▶ [Task statement]
Print the line containing "Where should I" and each line after it through the end of the material below, exactly as it appears, but skip the pictures.

▶ [Raw data]
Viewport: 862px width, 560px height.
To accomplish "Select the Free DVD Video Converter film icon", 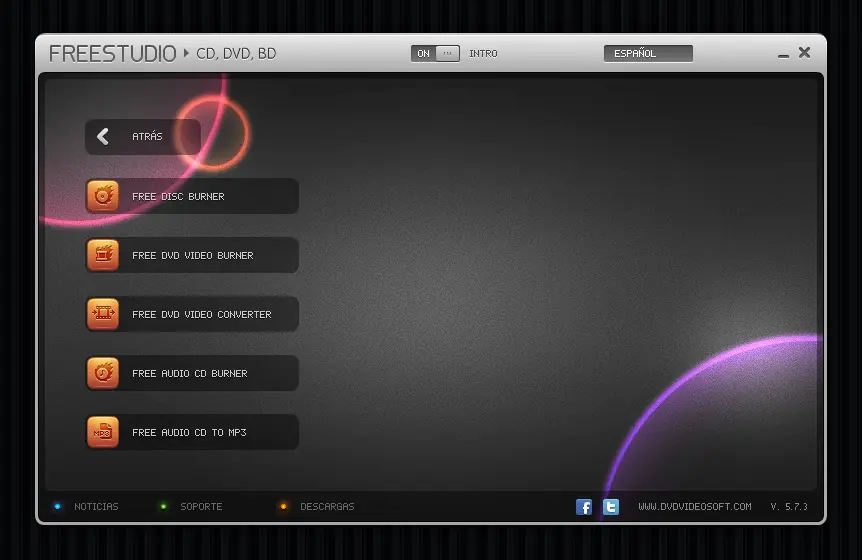I will click(x=103, y=314).
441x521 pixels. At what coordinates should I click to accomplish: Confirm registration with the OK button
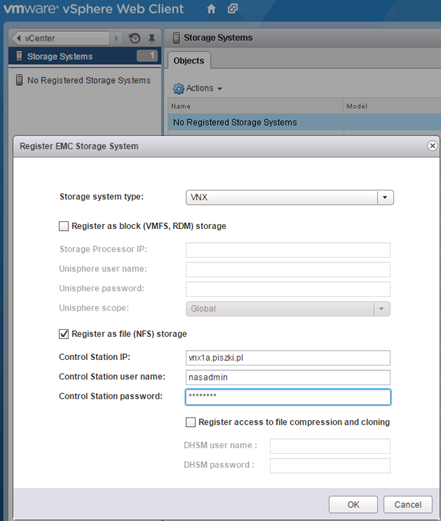(353, 505)
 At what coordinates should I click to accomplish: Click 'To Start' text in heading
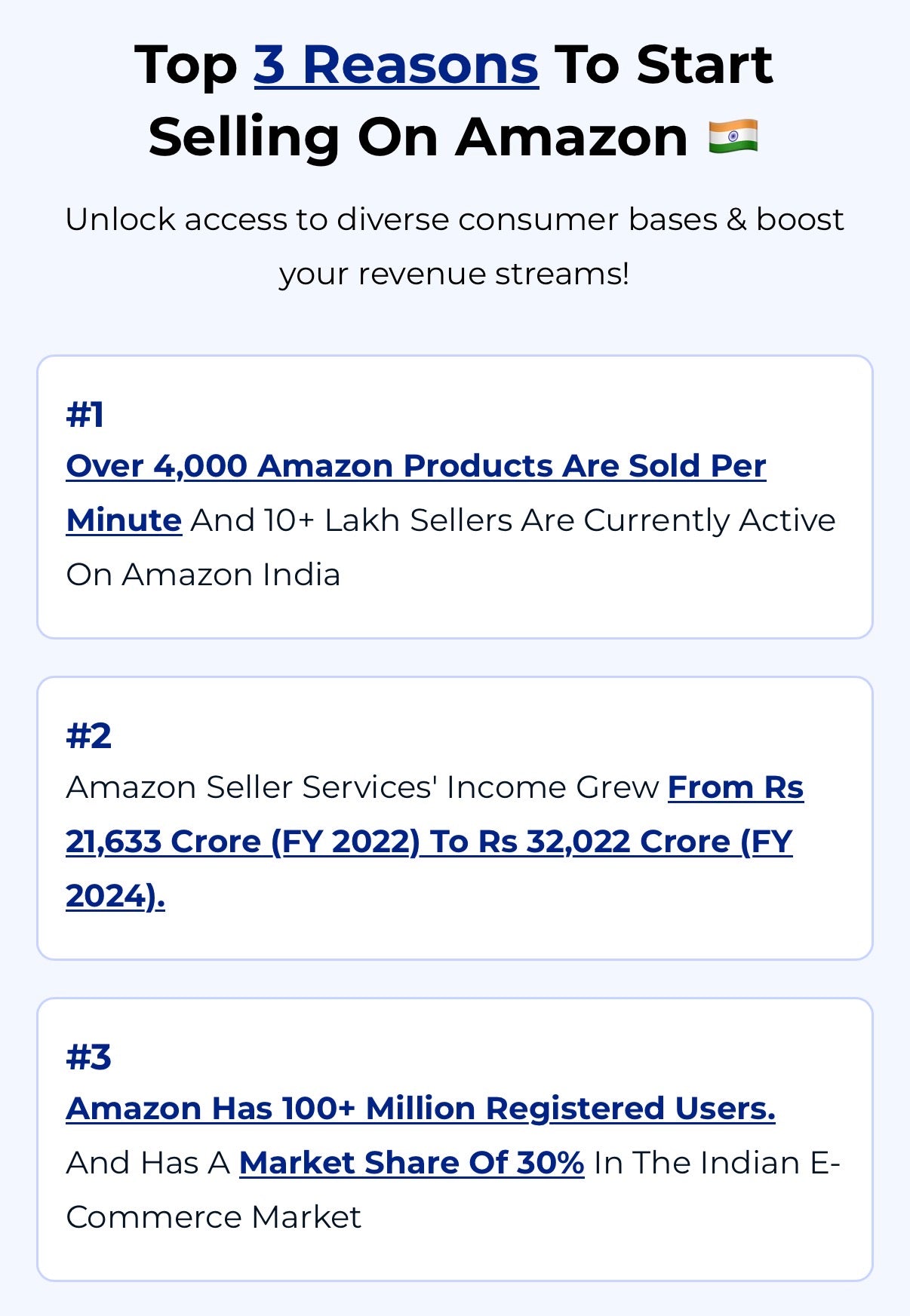pyautogui.click(x=663, y=65)
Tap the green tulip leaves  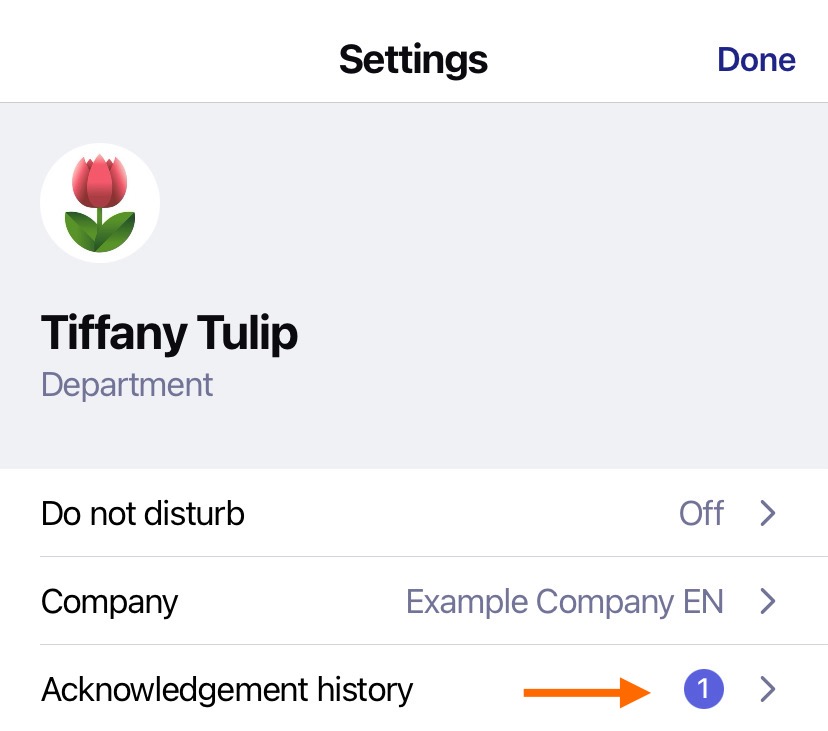100,231
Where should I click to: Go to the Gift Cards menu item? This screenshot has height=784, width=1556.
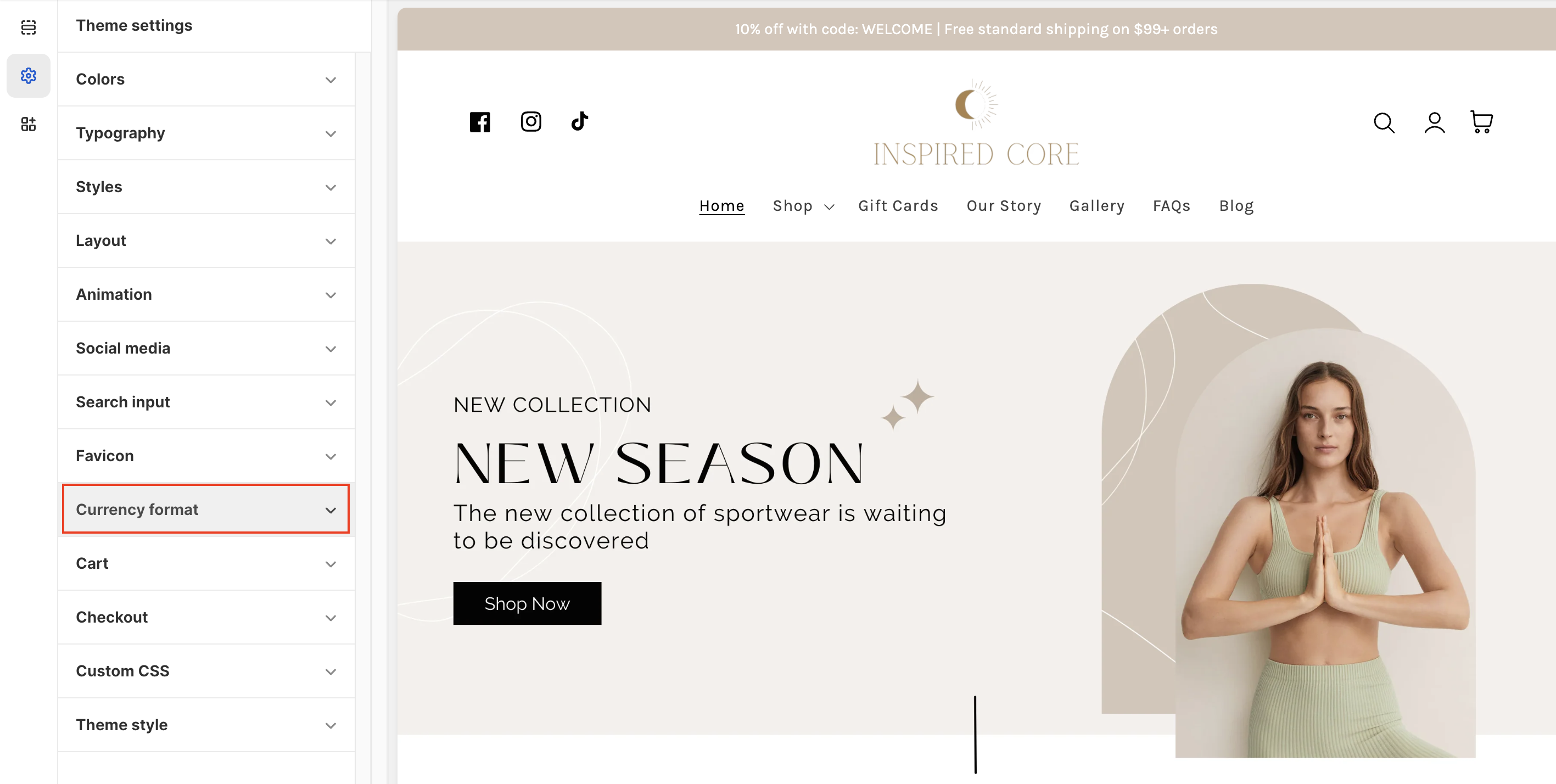[x=898, y=206]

▶ [Answer space]
Where should I click to: Go to the Gift Cards menu item? This screenshot has height=784, width=1556.
[x=898, y=206]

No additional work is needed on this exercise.